KUALA LUMPUR, Sept 5 – Malaysia has retained its second spot among Asean countries in the Global Competitiveness Report 2012-2013.
The report by the World Economic Forum (WEF), based in Geneva, Switzerland, ranked the country eighth among 22 Asia Pacific countries ahead of China, India and other Asean countries except Singapore, and placed it among the top 20 per cent of the most competitive countries globally.
The report was presented to the media here today by Malaysia Productivity Corp Senior Director of Global Competitiveness, Lee Saw Hoon.
WEF has acknowledged Malaysia’s efforts to move up the value chain and upgraded the country’s stage of development to “transition towards innovation-driven” from “efficiency-driven” previously.
“This upgrade was accorded as Malaysia’s gross domestic product per capita has increased to US$9,700 from US$8,423 previously,” Lee said.
She said at this new stage of development, more weightage will be put on innovation and sophistication factors in the computation of Malaysia’s competitiveness index.
This means that Malaysia has to increasingly focus on both non-technological and technological innovations to further enhance its competitiveness.
The report said although Malaysia has maintained its score of 5.1, it has dropped four rungs to 25th position out of 144 countries surveyed, from 21st spot out of 142 countries in 2011-2012.
WEF said the country’s most notable advantages are its efficient and competitive market for goods and services, its remarkably supportive financial sector, and its business-friendly institutional framework.
“In a region where many countries suffer from lack of transparency and the presence of red tape, Malaysia stands out as particularly successful at tackling those two issues,” it said, adding much remains to be done to put the country on a more solid growth path.
“Its low level of technology readiness (ranked 51st), is surprising, especially given its achievements in other areas of innovation and business sophistication and the country’s focus on promoting the use of information and communications technology.
“Lack of progress in this area will significantly undermine Malaysia’s effort to become a knowledge-based economy by the end of the decade,” it added.
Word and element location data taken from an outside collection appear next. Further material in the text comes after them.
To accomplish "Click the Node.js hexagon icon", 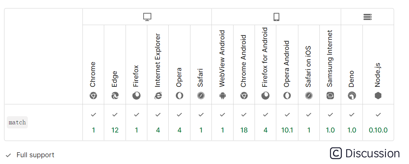I will click(x=378, y=96).
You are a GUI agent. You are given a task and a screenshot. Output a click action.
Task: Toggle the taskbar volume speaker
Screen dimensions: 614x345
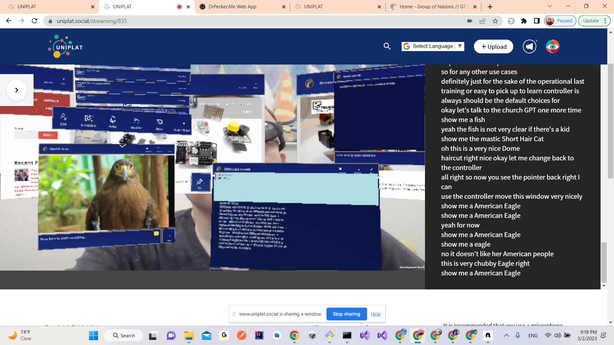(557, 335)
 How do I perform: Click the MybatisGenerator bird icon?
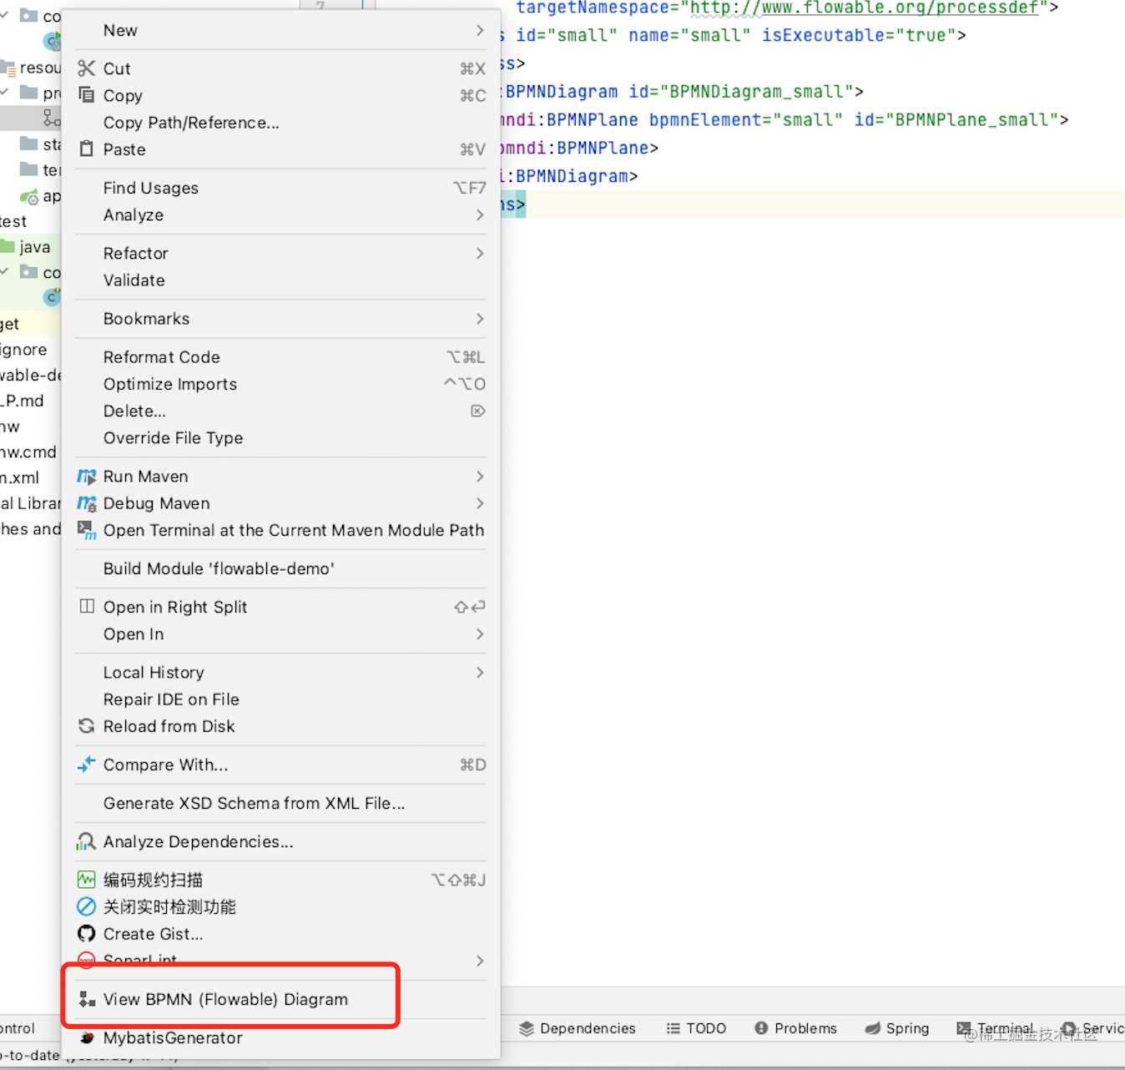(x=86, y=1038)
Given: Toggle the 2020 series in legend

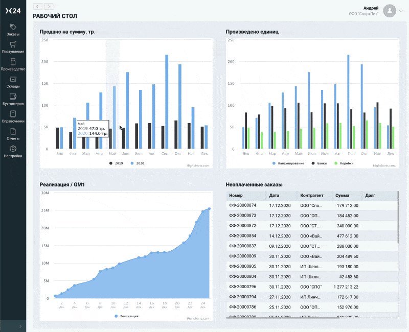Looking at the screenshot, I should coord(137,163).
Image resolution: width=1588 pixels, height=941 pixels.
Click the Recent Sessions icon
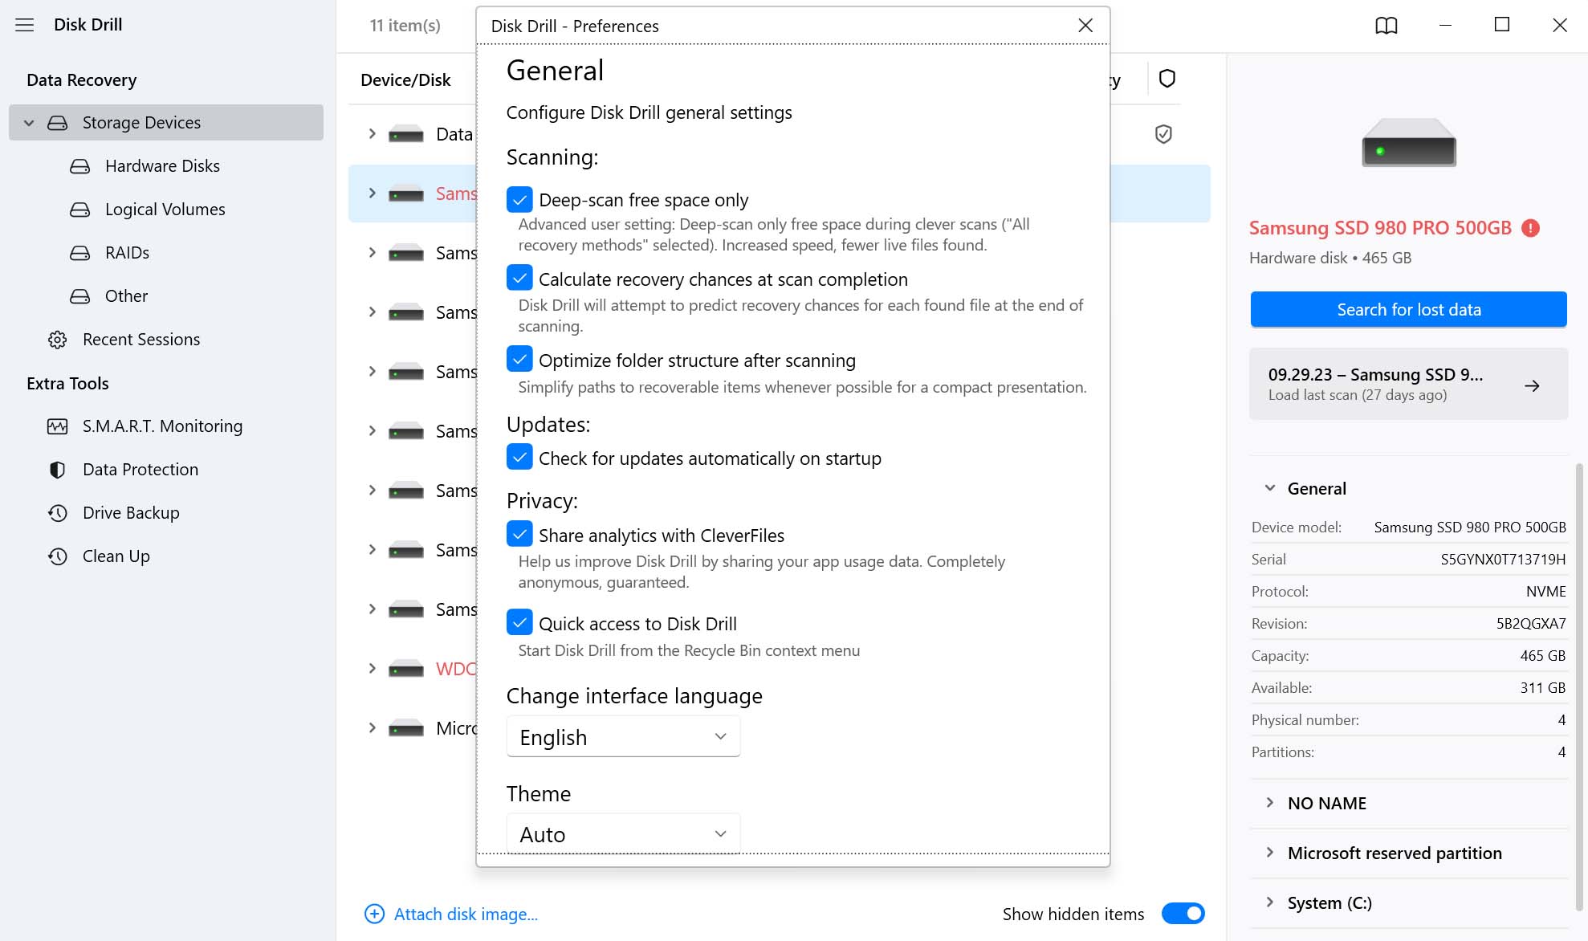coord(56,338)
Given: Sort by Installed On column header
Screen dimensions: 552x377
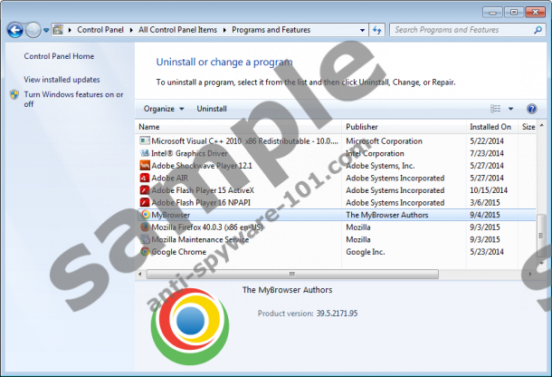Looking at the screenshot, I should pyautogui.click(x=490, y=127).

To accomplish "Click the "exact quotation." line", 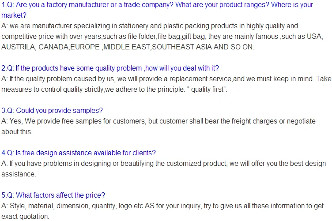I will [x=25, y=216].
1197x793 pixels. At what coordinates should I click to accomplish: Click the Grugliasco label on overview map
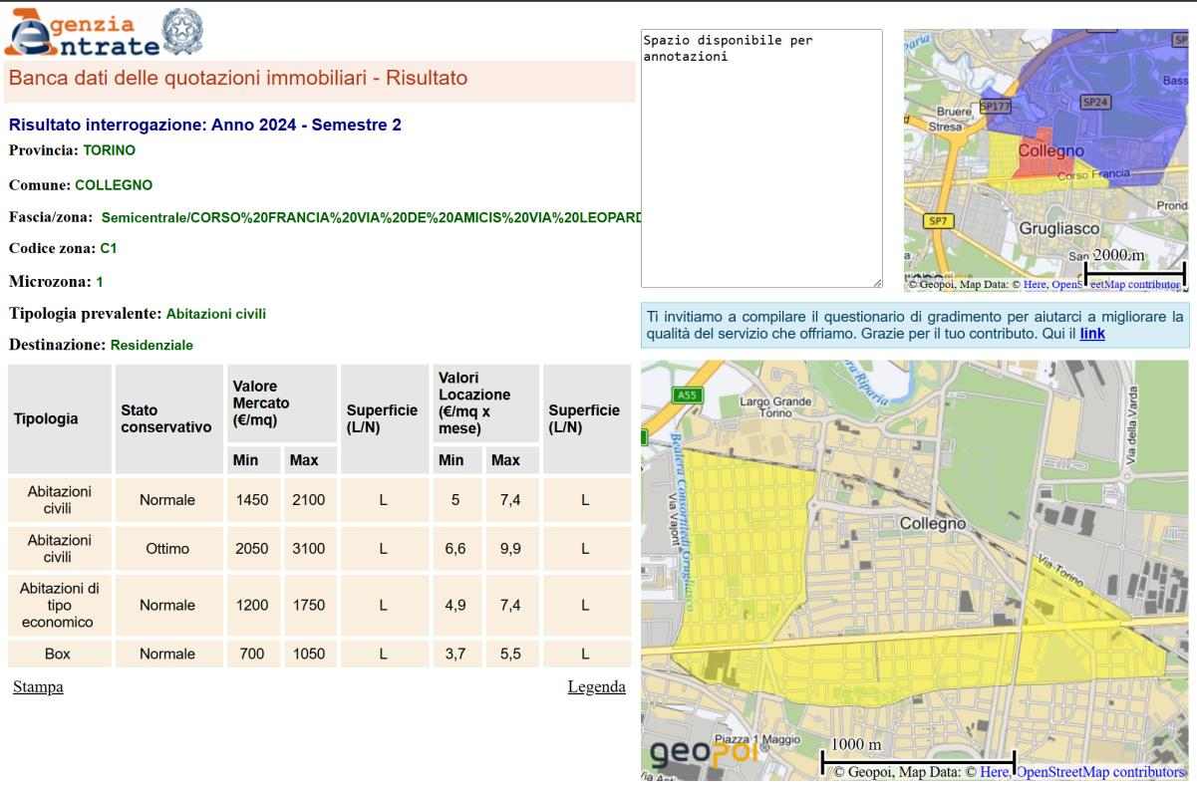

Meanwhile in a statement today, Minister of International Trade and Industry Datuk Seri Mustapa said the report put Malaysia in the top ten among the 144 countries covered in many areas, including in the legal rights index (ranked first), pay and productivity (third), government services for improved business performance (fourth) and strength of investor protection (fourth).
Malaysia also did well in government regulation and ease of access to loans (eighth); financing through local equity market (ninth); and business impact of rules on foreign direct investments, as well as efficiency of legal framework in challenging regulations (10th).
“Continuous efforts will be undertaken to identify areas for improvement and to implement initiatives to ensure a smooth progression towards an innovation-driven, high-income economy,” Mustapa said.